■ Records provided

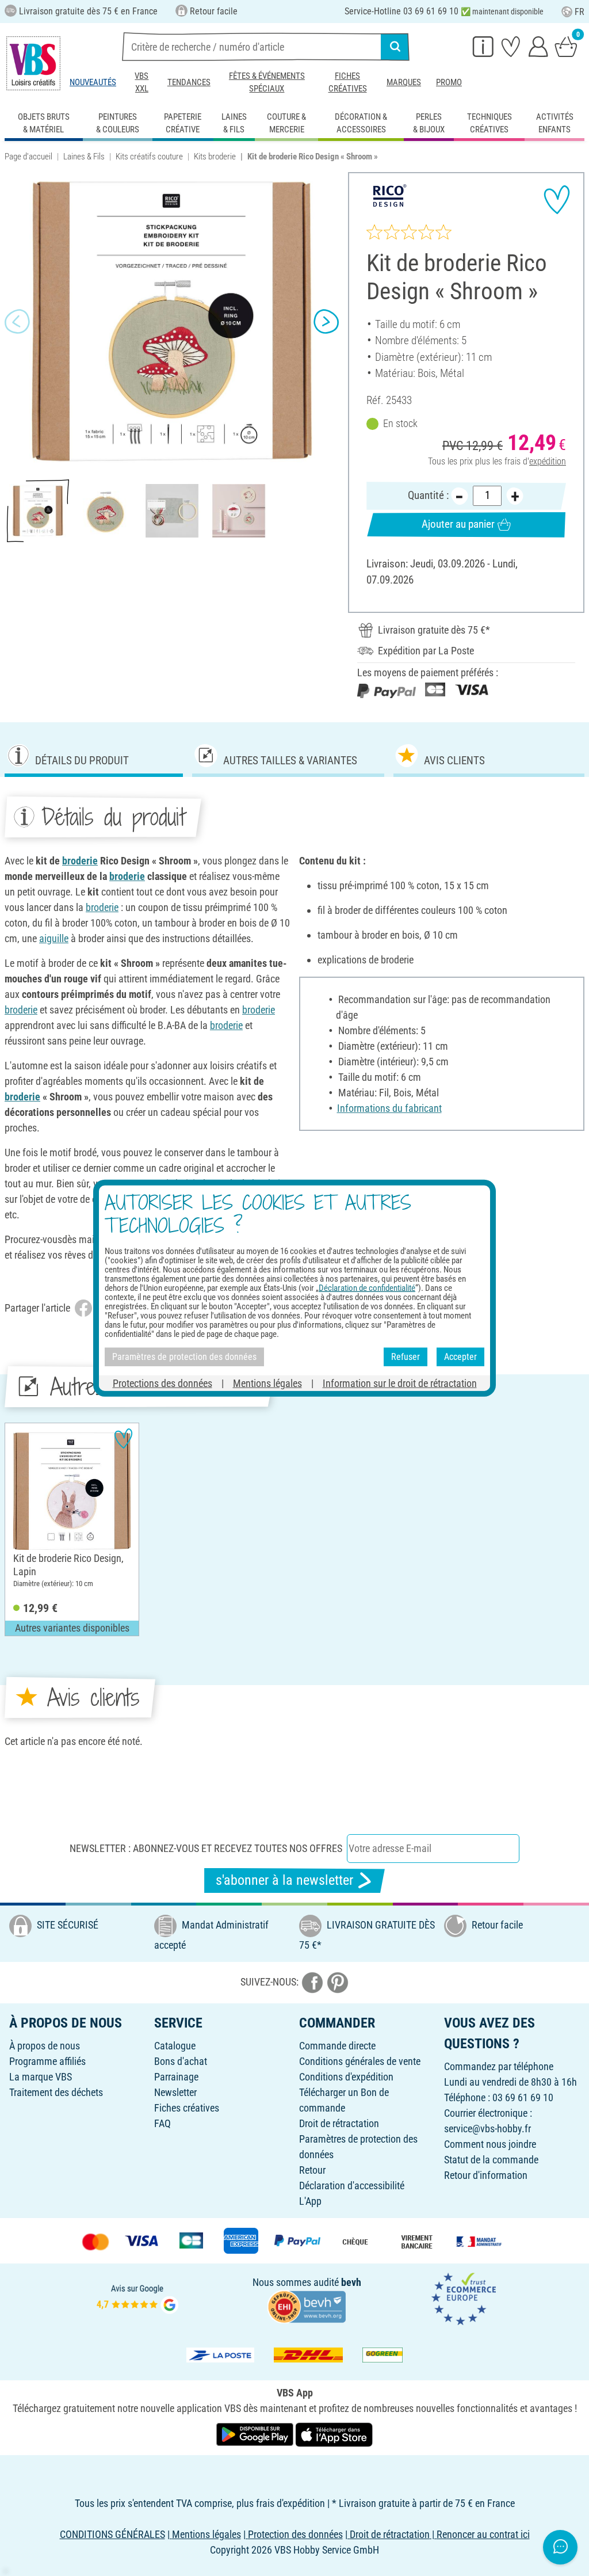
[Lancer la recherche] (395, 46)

* * *

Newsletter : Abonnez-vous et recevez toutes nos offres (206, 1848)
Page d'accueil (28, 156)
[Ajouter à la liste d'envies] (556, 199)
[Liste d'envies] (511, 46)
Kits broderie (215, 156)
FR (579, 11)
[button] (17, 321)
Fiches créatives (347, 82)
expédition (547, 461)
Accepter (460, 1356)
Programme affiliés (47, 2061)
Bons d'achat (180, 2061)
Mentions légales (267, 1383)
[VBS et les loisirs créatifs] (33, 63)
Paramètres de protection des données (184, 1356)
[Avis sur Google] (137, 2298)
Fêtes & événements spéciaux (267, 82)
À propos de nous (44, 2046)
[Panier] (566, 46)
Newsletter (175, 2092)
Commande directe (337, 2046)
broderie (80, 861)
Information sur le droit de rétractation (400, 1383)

...

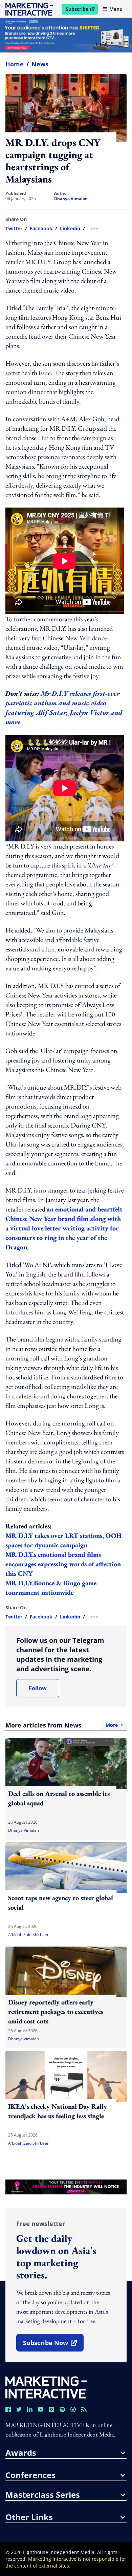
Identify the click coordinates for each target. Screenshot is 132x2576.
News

■ Aim of the task
Reproduce, character for character, only the lines of the preceding data that start at the line with "[button] (17, 321)" and end at the line with "Information sur le", both included.

■ The answer
[button] (17, 321)
Fiches créatives (347, 82)
expédition (547, 461)
Accepter (460, 1356)
Programme affiliés (47, 2061)
Bons d'achat (180, 2061)
Mentions légales (267, 1383)
[VBS et les loisirs créatifs] (33, 63)
Paramètres de protection des données (184, 1356)
[Avis sur Google] (137, 2298)
Fêtes & événements spéciaux (267, 82)
À propos de nous (44, 2046)
[Panier] (566, 46)
Newsletter (175, 2092)
Commande directe (337, 2046)
broderie (80, 861)
Information sur le droit de rétractation (400, 1383)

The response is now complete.